• What to do
Return every line from the entries below that contains the string "arrow", copying each line unchanged.
>> Start
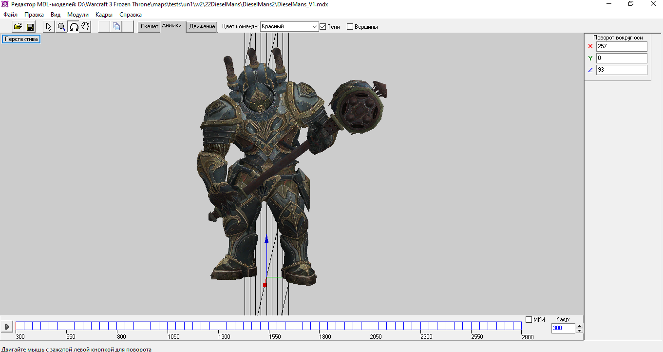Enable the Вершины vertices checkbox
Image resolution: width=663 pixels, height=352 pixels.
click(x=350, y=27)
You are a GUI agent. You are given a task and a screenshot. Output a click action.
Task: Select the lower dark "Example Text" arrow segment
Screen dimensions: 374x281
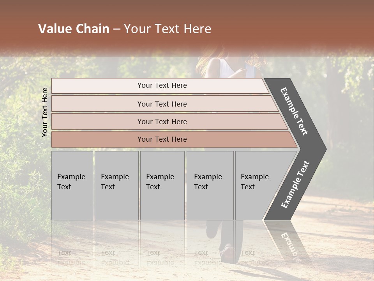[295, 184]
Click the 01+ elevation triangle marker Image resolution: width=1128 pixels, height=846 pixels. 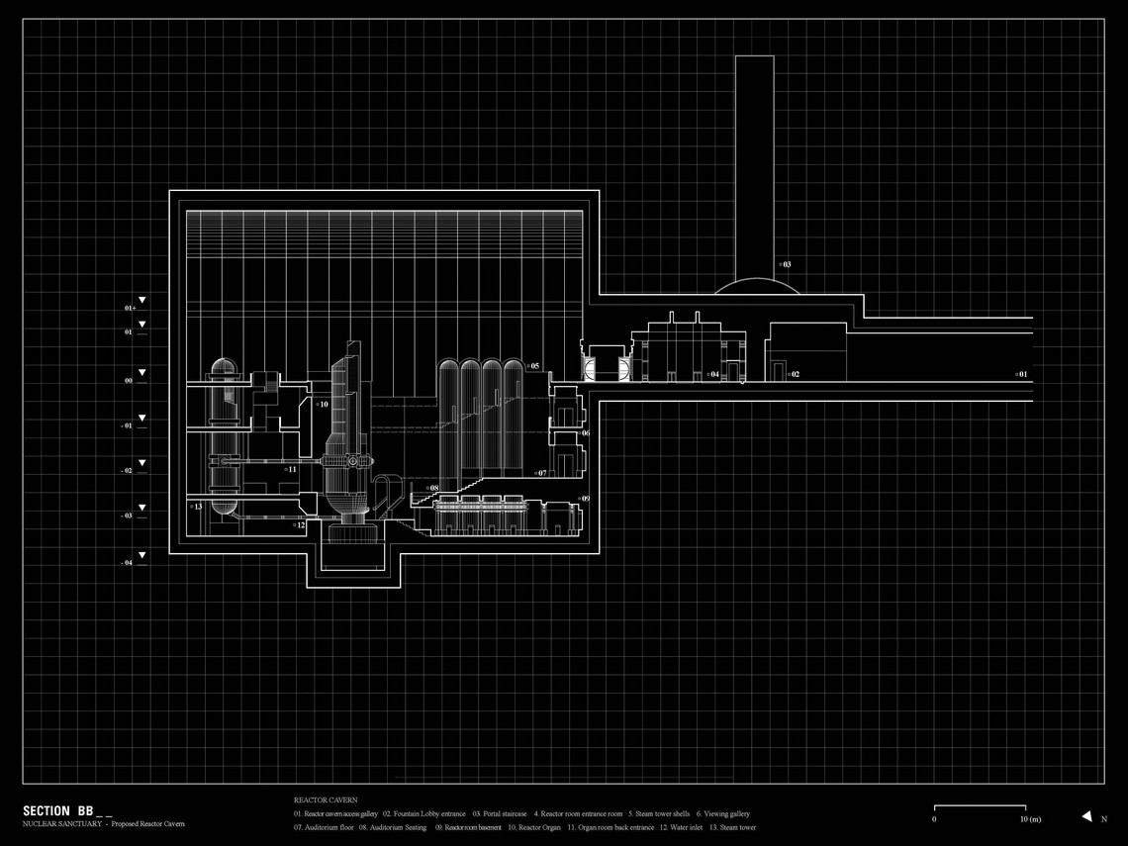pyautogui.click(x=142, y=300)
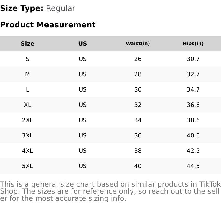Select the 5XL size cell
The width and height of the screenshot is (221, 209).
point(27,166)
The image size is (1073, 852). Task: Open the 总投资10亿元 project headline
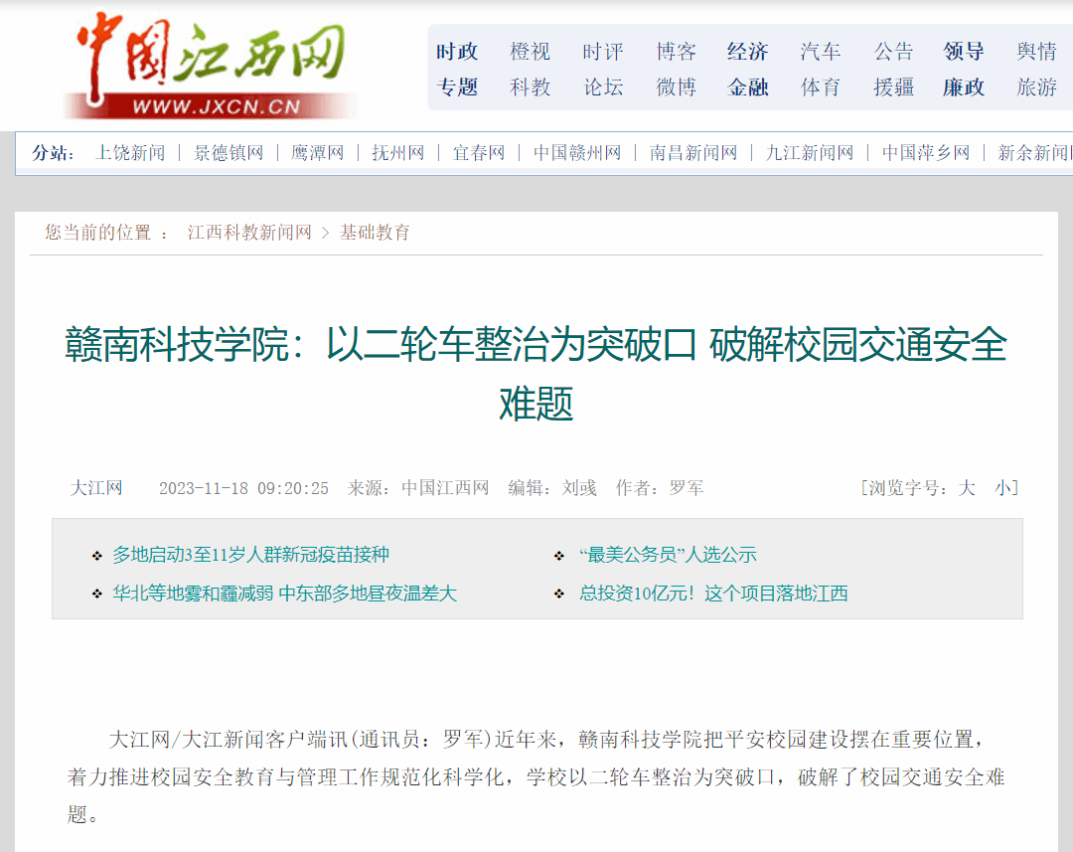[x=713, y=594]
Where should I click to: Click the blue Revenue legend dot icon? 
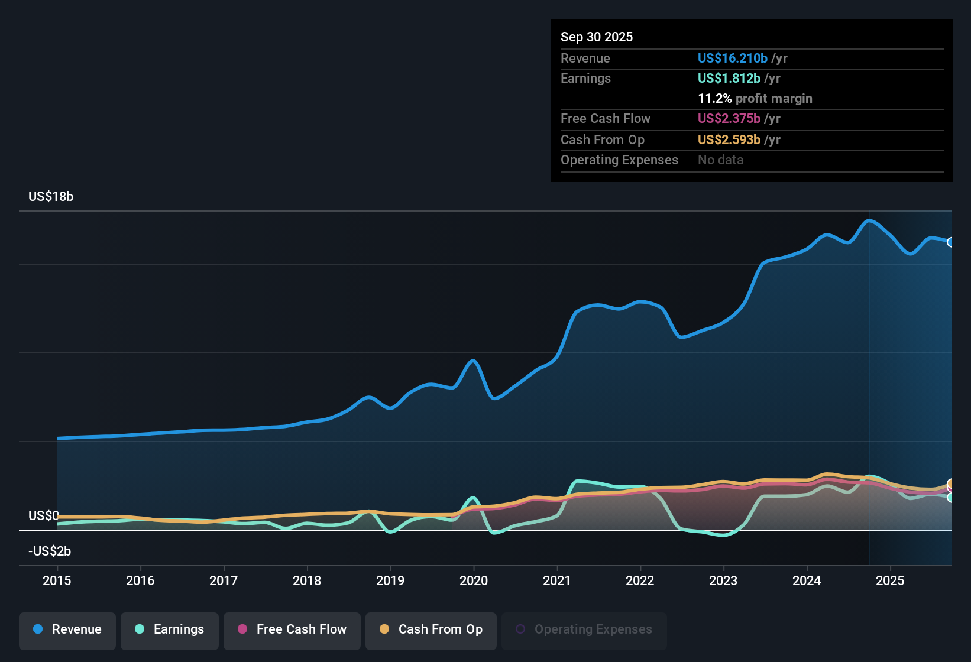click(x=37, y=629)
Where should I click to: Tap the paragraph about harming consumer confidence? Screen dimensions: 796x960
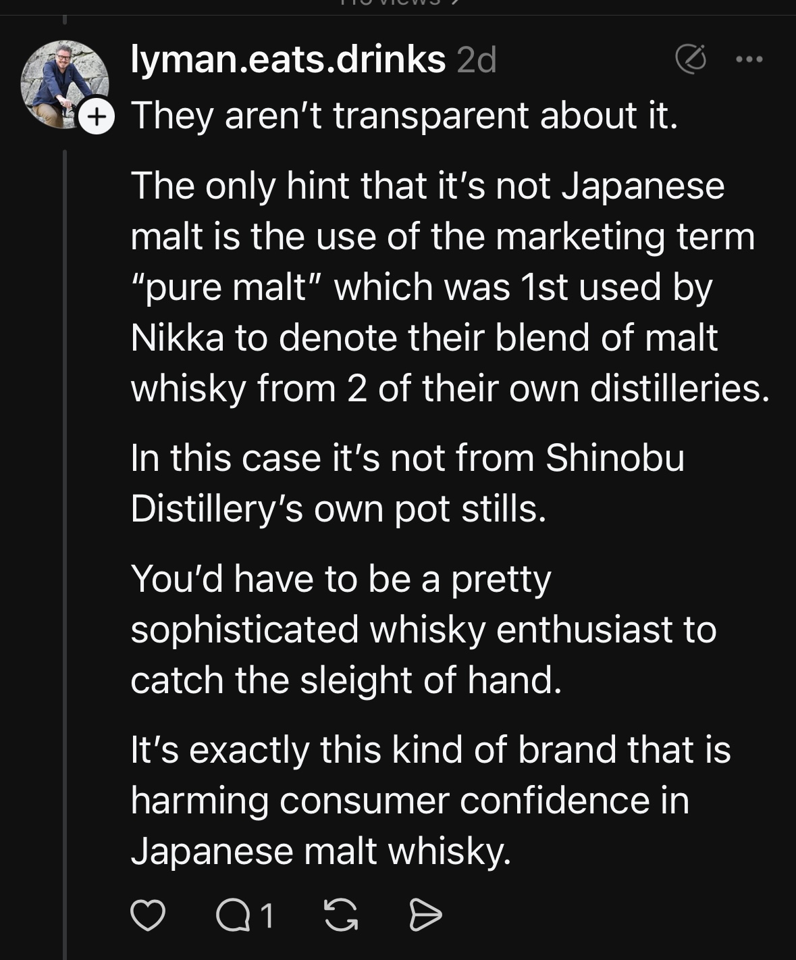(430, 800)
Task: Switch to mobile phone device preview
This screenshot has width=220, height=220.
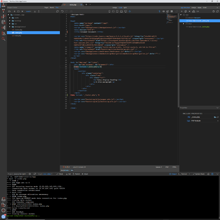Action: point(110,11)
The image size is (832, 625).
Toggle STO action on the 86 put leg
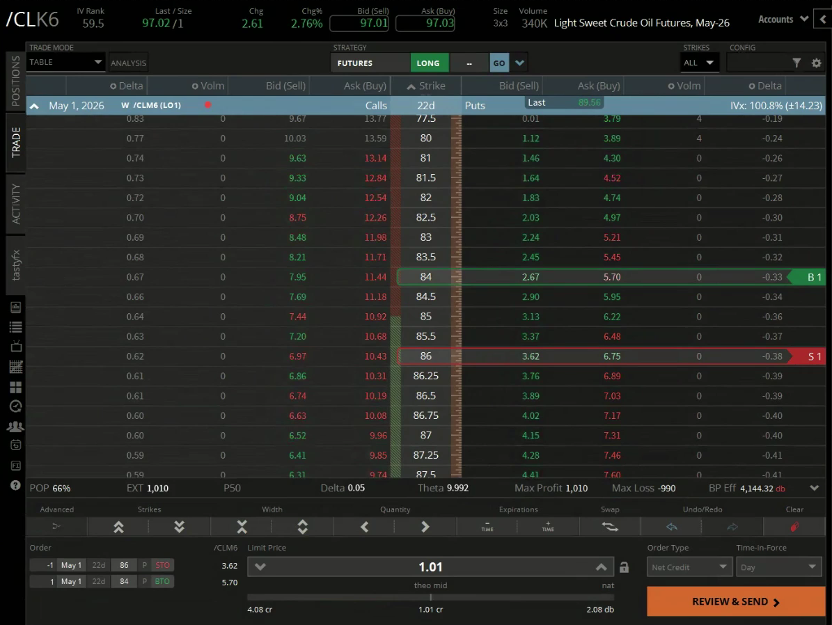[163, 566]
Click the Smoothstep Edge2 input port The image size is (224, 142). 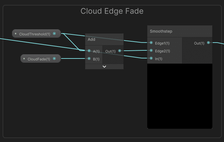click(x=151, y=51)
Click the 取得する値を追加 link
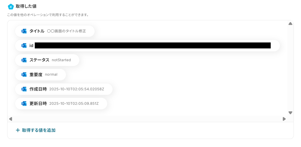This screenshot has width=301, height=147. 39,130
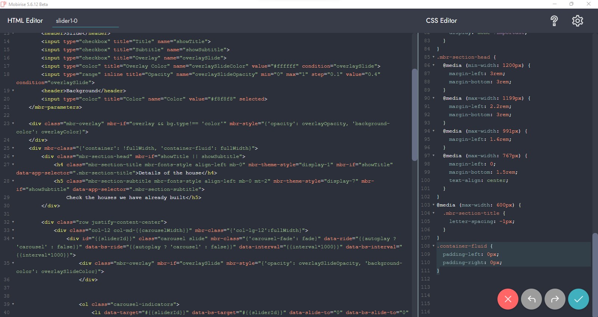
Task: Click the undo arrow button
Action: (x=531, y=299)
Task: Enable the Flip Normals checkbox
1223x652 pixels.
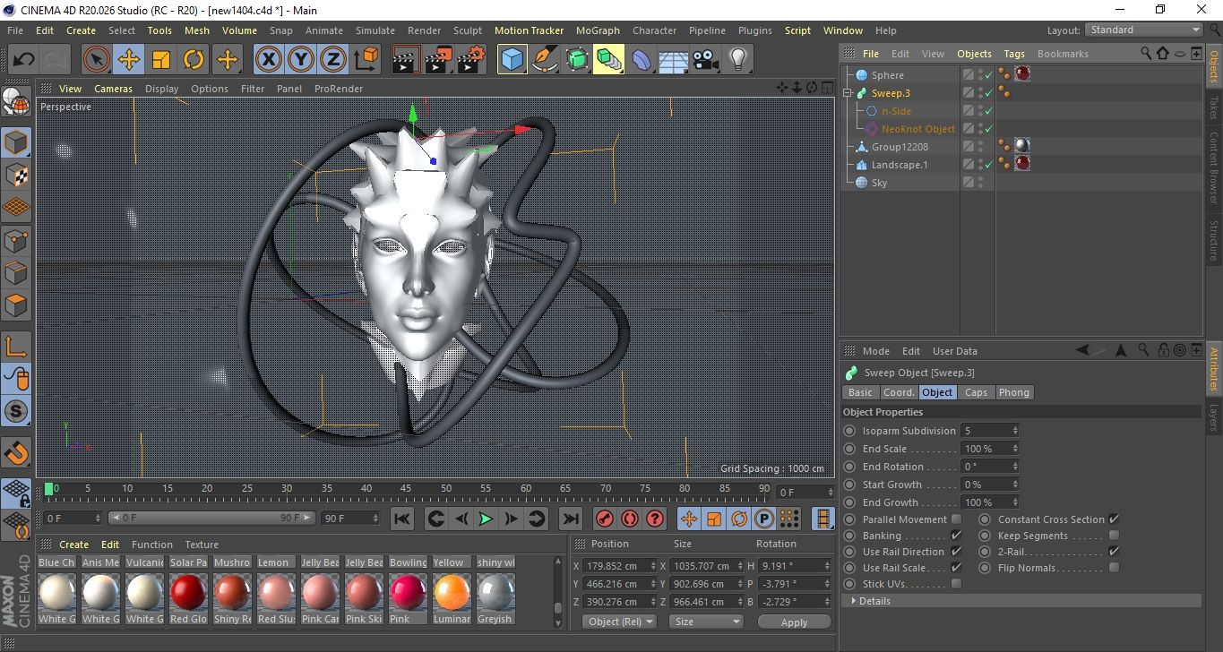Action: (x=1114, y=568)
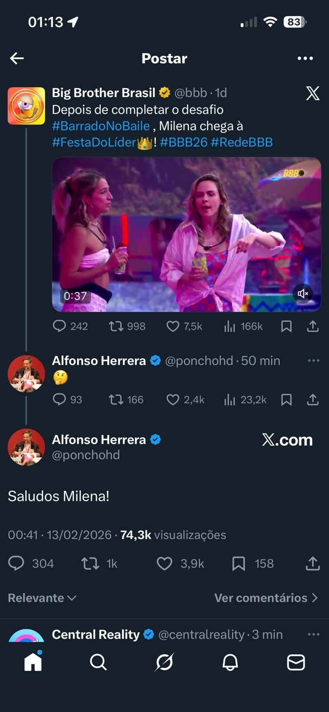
>> End
• Result for this task
Task: Select the lower dark "Example Text" arrow segment
Task: Click the undo arrow button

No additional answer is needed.